Stuck home elevator, it had a phone jack but no phone plugged in, no mandatory regular inspections

Tangent:

There’s no such thing as a ridiculously robust elevator that you can install and forget about for 20 years? Say, as a thought exercise, Bill Gates decided it was worth depleting his fortune to develop just such an elevator. Overengineered, overbuilt, quintuply redundant, etc. Is it possible to make a virtually maintenance-free elevator from an engineering standpoint?

I understand we’re going to blow way past the $20,000 price tag here.

There are vacuum elevators that use air pressure to move the cab. They don’t require a machine room or a pit below the elevator and are supposed to need much less maintenance.

My wife and I looked at a house that had an elevator last year. The elevator was very slow. She made it up the staircase in the time that it took the elevator to make it up. It wasn’t as large as the elevator in an apartment building would be either.

We passed on the house, as the layout was incredibly bizarre and the house had a lot of wasted space.

Even if you could theoretically forget about it for 20 years, would you really want to ride on an elevator that hadn’t been inspected for 10 or even 5 years?

Designing-in space for a future elevator seems like the best course. Future owners might run into snags from neighborhood associations or historical regulators about bumping a new shaft outside the original design. In my city, a restaurateur planned to put a new eatery into a landmark house. He was stopped in mid-project when a new ADA-required elevator’s add-on shaft was too modern for the Historical Landmarks Board.

Besides, think of all the things that were prohibitively expensive 20 years ago that any homeowner can make a part of her life today.

The ones I’ve seen advertised on TV in the U.S. also have a battery backup.

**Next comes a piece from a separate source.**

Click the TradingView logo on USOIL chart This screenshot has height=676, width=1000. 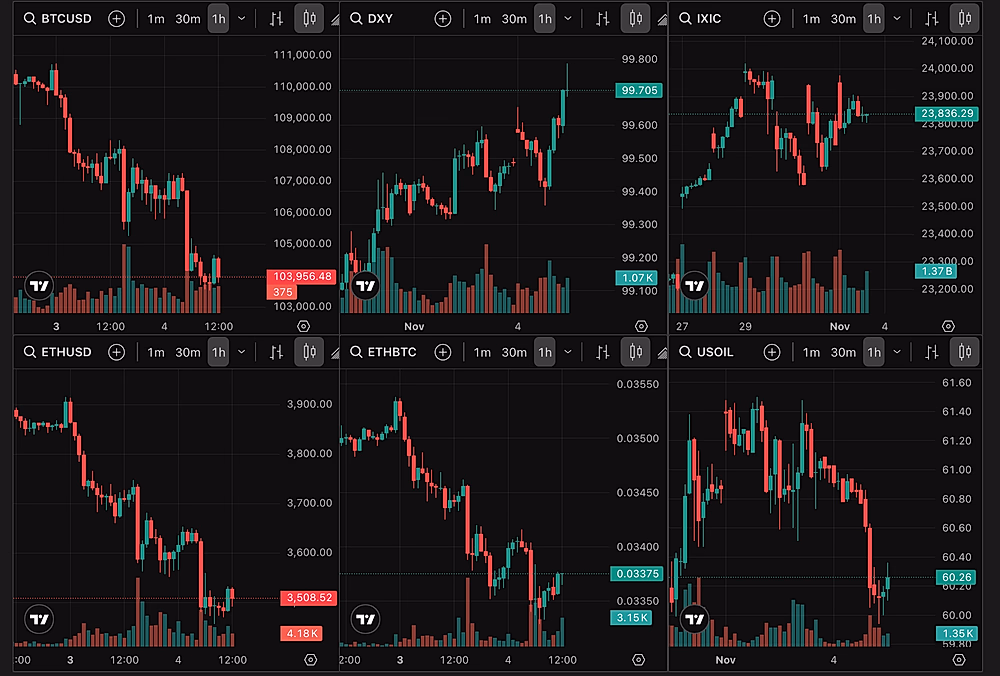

You aren’t going to fit much furniture into the residential elevators I’ve seen, and as others have mentioned, people rich enough to have an elevator will have movers/delivery people take care of that sort of heavy lifting. IMO once your are rich enough to contemplate putting in an elevator for the mere possibility of needing it 20-30 years down the road, you might just as easily plan on moving into a cushy retirement community at that point.

That was what first came to mind for me too.

Oh my God. I think their son is my dentist. The name is the same, and somewhat unusual, and he could easily live in Blue Bell.

Never getting into an elevator again.

Designing it into your house is as easy as making sure you have two largish closets one above the other. As mentioned, no wiring or venting running through. Then, when you need it, there’s room!

I think the reason is, people who have faced such a decline in their health, can easily imagine things progressing to a next phase of decline. If that’s your concern, moving to single floor living allows much more accommodation room for any future developments.

$20,000 for an elevator looks like money wasted if a year later you need to move due to more decline.

Wouldn’t it also require room for the machinery, either above or below the closets?

Reading further, it mentions their son’s wife and her name is the same as my dentist’s wife. It must be them. I had no idea that they had experienced such a tragedy.

You know, someone mentioned convention, and I think that probably has as much to do with it as anything, but it goes a little deeper than mere convention. The things that rich people do spend money on to show off, like Jaguars, or a certain difficult-to-maintain grass in their lawn, are first of all, obvious, and second of all indicate that they are fun and adventurous people. Since people who do put in elevators do it because of failing health or the sudden need for a wheelchair, and since elevators aren’t obvious from the outside, they’re not an attractive thing to spend money on, for people who want to show off their wealth. And of course, nothing shows off wealth like the self-conscious unwillingness to use it when it isn’t necessary (at least among the inner circle of the super-wealthy), so you have that, too. In other words, people aren’t going to whisper about how rich you are, you bought an elevator, but whisper about maybe what’s wrong with you that you need an elevator.

Maybe :smiley: If the engineering has totally triumphed over All-That-Can-Go-Wrong (and if I were totally convinced of same). But then, that may be an impossible standard for a real-life human-built machine.

The super-rich laugh at their poorer neighbors with their “elevators” and enjoy their in-home escalators.

The super-super-rich have servants to carry them up and down the stairs.